## READING PASSAGE:
[Buddha-l] karma and consequences
jkirk
jkirk at spro.net
Mon Mar 16 09:47:35 MDT 2009
"As a revisionist I would see this more positively as
allegorical, methodological, and pedagogical; not as
phantasmagorical. When you look more broadly you see the Buddha
taking whatever motivated people at the time (be it rituals,
austerities, superstitions, or whatever) and redefining the goal
of such things in ethical terms (I wax lyrical about this in my
JBE article)."
Asn an anthropologist, I have already made this same point time
and again on this list, that the phantasmagorical features
appearing here and there were rhetorically motivated, based on
local beliefs, including presenting as requital such destinations
as heavens and hells in order to move people in the same way that
such visions historically were used to move people in, say, the
Catholic Church. However, you probably weren't on the list at
such times so you did not know that I wasn't born (on the list)
yesterday, as this reply seems to assume.
This particular thread has devolved into some kind of an
Byzantine argument between you and Robert, so at this point I'm
outta here.

## RECORDED DATA:
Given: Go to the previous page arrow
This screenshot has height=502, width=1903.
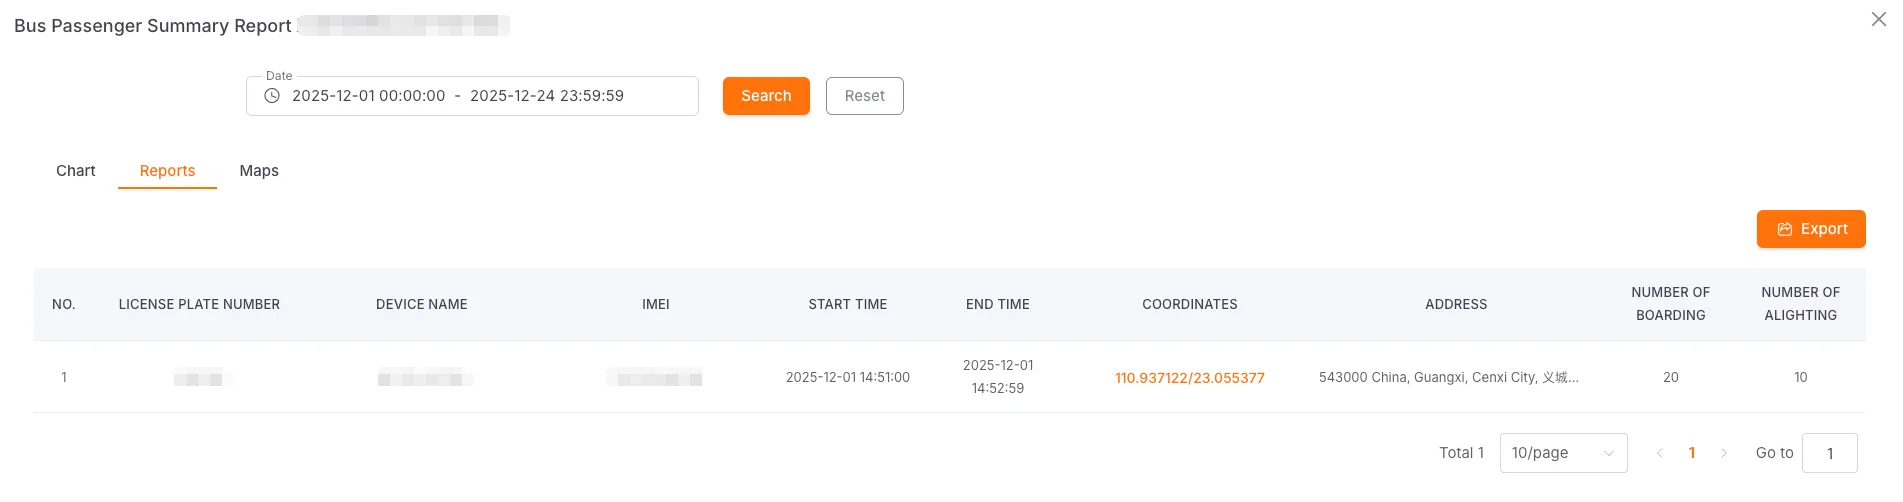Looking at the screenshot, I should (x=1659, y=453).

## WHAT IS NEEDED:
Reproduce, word for word, the portion of the mailing-list post on karma and consequences from "Asn an anthropologist, I" to "outta here.".

## COMPLETED TASK:
Asn an anthropologist, I have already made this same point time
and again on this list, that the phantasmagorical features
appearing here and there were rhetorically motivated, based on
local beliefs, including presenting as requital such destinations
as heavens and hells in order to move people in the same way that
such visions historically were used to move people in, say, the
Catholic Church. However, you probably weren't on the list at
such times so you did not know that I wasn't born (on the list)
yesterday, as this reply seems to assume.
This particular thread has devolved into some kind of an
Byzantine argument between you and Robert, so at this point I'm
outta here.